3) What would happen if persons in the tropics with abundant sun exposure acquired 100 µg additional vitamin D/d? If serum 25(OH)D concentrations are already >150 nmol/L, then the effective physiologic supply of vitamin D is equivalent to 250 µg/d (2). The 25(OH)D response to a vitamin D dose behaves in a log-dose manner as shown in Figure 2 of my review (2). As a further example, we reported that 25 µg vitamin D/d resulted in average 25(OH)D concentrations of 69 nmol/L, whereas 4 times that amount increased 25(OH)D concentrations by only another 27 nmol/L (1). That increment becomes even smaller as the predose 25(OH)D concentration increases. Thus, an additional 100 µg/d would add marginally to what I regard as the inconsequential risk due to the 250-µ/d vitamin D supply that is physiologic because it is obtainable through sun exposure. Because all available evidence indicates that a long-term vitamin D consumption of 1000 µg/d is needed to cause hypercalcemia, there is a large margin of safety with 100 µg/d. [I welcome any discussion of evidence implicating harm with vitamin D3 (not D2) in adults at doses <1000 µg/d. There is simply nothing published about this, except in infants.]
4) Would vitamin D not accumulate in adipose tissue and cause toxicity if adipose tissue were to break down? In our study, we did consider the effect of body mass, but could not detect a correlation between weight and the effect of a vitamin D dose on serum 25(OH)D (1). Muskiet et al describe a study in which the investigators administered enough vitamin D to rats to raise circulating 25(OH)D and vitamin D to 1800 nmol/L, which is in the toxic range, and then measured vitamin D in fat tissue (7). There is a reason so much vitamin D ended up in the rats' adipose tissue. Pharmacologic amounts of vitamin D that are toxic preoccupy circulating vitamin D binding protein; thus, the percentage of vitamin D that is free and unbound increases (2, 8). At toxic doses, the freely circulating vitamin D and its metabolites accumulate in both adipose (7) and muscle (9). The dosage of 100 µg vitamin D/d we used was physiologic and far below the amount that could change the free fraction of circulating metabolites as a result of saturation of vitamin D binding protein. Thus, the deposition of vitamin D in adipose tissue would be no more than what will occur for persons getting a lot of sun exposure. Before doing the human study, my laboratory looked at modest vitamin D supplementation in rats, in which we kept 25(OH)D concentrations well within the normal, human range. There were profound noncalcemic changes in the calcium homeostatic system, including higher tissue vitamin D receptor expression and PTH suppression (10). We used several strategies in the search for vitamin D in the adipose tissue of those rats, but at the doses we used, detected no vitamin D there. Because it was negative, that observation was not published.

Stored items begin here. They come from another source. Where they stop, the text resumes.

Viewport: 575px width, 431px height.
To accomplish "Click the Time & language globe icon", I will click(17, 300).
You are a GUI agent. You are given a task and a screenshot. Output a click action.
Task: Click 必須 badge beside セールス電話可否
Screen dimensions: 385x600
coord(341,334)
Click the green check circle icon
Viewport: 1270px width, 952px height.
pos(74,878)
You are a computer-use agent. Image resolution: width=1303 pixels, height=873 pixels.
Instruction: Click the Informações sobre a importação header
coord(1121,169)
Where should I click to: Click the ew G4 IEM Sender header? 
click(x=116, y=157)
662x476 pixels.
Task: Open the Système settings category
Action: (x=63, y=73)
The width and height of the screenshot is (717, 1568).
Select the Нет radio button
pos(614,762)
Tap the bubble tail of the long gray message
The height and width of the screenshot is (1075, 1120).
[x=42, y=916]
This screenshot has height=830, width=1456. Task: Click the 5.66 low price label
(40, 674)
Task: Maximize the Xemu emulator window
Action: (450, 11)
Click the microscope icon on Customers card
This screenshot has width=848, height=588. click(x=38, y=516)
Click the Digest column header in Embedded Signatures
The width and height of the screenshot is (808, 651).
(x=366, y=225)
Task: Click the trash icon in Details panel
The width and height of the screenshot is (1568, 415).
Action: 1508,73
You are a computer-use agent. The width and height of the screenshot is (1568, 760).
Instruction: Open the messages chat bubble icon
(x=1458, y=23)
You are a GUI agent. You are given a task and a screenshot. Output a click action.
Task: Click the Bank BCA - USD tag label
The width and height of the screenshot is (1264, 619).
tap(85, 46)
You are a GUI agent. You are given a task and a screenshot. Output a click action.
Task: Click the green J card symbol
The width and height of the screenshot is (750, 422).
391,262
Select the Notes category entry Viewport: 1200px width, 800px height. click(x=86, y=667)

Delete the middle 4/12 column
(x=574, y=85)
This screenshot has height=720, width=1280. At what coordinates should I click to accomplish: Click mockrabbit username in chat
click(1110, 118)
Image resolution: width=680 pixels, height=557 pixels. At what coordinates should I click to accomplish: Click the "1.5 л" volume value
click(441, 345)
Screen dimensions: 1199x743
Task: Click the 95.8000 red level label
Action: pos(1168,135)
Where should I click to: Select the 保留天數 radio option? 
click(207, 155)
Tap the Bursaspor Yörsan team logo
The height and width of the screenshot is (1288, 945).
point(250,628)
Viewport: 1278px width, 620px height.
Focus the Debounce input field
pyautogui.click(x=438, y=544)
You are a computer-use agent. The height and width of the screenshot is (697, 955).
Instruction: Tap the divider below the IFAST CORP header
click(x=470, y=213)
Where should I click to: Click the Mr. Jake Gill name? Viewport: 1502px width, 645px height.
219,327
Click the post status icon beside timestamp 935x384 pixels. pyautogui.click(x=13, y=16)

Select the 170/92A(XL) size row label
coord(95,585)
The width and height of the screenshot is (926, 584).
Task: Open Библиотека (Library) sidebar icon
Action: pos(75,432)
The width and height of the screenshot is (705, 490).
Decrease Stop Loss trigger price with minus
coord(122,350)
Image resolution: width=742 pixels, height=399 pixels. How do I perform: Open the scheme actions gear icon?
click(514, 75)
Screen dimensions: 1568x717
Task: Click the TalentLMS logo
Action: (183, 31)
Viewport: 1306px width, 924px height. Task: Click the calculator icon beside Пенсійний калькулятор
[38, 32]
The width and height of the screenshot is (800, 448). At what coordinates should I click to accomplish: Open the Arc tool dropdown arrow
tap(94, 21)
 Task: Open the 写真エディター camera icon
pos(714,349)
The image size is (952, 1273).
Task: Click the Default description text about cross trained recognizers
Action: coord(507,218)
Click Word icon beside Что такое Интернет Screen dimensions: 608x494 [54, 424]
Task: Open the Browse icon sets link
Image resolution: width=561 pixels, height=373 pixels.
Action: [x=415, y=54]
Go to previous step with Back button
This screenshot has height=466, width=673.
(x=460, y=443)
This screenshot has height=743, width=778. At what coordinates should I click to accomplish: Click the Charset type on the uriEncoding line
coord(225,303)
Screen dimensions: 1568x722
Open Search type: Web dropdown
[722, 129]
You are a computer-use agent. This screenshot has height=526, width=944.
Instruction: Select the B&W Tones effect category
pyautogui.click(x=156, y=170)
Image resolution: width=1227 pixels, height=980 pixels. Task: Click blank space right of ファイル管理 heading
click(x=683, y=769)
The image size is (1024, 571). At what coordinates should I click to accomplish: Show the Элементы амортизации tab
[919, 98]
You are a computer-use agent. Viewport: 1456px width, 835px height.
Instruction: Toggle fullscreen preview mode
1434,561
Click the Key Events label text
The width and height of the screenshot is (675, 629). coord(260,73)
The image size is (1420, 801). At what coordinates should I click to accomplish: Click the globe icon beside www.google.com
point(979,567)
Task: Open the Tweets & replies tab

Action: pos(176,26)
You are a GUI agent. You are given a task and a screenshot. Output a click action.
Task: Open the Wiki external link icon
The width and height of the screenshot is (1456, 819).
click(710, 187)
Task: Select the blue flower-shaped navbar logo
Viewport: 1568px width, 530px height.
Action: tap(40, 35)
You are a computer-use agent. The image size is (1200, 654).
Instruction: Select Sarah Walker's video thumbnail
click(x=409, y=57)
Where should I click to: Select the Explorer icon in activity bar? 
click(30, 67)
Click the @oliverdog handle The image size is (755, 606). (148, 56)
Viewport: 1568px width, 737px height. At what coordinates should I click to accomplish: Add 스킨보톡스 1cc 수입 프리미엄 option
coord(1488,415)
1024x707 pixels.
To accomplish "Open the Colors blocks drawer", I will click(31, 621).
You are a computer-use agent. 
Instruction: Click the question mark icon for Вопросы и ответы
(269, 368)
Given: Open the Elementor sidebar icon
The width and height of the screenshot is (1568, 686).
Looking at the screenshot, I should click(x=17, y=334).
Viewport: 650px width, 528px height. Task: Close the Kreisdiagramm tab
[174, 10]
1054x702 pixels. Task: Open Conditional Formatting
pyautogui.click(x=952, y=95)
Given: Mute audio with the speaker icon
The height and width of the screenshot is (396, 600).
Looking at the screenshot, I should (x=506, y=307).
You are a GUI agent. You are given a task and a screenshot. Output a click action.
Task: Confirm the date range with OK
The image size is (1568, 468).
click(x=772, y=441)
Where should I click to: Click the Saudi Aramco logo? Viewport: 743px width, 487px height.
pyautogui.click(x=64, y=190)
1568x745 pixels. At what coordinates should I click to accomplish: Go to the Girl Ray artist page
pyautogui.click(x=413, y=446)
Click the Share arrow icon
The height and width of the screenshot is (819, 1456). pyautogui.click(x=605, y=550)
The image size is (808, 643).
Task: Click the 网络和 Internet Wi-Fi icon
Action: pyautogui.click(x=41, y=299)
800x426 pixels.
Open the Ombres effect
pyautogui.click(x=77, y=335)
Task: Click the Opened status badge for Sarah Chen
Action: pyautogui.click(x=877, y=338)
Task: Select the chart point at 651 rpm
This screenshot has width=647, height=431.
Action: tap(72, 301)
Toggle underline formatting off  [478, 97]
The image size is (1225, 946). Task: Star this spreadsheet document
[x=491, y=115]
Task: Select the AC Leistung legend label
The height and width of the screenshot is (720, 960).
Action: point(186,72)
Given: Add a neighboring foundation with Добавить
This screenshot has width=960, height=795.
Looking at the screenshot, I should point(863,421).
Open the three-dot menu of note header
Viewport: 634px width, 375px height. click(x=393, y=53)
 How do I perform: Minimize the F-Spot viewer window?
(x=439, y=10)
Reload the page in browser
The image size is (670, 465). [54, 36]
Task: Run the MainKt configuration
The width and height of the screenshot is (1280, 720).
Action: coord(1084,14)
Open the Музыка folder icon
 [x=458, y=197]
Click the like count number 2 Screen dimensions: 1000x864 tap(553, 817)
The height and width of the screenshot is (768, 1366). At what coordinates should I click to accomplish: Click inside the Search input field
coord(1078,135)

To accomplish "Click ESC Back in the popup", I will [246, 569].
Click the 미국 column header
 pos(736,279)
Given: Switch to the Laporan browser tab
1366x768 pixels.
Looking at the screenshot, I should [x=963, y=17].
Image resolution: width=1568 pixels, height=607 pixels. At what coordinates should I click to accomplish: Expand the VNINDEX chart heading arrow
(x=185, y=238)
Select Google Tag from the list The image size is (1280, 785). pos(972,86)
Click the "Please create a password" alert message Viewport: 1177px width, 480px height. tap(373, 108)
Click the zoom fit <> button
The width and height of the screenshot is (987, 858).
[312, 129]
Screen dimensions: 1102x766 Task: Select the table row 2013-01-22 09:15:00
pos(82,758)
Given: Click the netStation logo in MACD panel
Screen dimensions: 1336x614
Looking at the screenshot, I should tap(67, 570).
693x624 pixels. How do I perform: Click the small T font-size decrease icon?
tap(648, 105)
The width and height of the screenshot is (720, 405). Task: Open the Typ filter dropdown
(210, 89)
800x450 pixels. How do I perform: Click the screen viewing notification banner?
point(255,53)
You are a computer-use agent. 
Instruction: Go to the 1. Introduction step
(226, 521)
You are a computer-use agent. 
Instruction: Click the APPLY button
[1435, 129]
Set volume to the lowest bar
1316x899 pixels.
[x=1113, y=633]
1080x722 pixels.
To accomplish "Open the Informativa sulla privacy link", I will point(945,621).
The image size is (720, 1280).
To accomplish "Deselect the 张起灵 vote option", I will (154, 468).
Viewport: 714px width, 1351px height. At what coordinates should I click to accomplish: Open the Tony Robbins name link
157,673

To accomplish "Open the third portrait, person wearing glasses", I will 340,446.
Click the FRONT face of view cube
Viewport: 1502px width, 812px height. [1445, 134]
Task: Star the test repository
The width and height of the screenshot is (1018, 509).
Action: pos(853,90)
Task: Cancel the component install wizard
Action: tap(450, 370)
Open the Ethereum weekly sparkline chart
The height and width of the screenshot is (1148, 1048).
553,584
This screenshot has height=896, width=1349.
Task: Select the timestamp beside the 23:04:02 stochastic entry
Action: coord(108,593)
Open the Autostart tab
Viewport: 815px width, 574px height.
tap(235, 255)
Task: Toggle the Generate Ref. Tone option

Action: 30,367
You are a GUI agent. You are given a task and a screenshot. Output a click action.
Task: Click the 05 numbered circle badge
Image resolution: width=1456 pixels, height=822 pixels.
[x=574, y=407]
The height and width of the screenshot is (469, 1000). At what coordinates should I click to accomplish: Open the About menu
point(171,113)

I point out that pork and beef products are not meaningful sources of vitamin D nutrition unless the animals have been dosed with enough vitamin D to cause hypercalcemia (7, 9). There is simply no reason to think that the amount of vitamin D in the adipose tissue of animals or humans without vitamin Dinduced hypercalcemia should be a concern. In any discussion of vitamin D, we must maintain a context, and note what is physiologic and what reflects true excesses.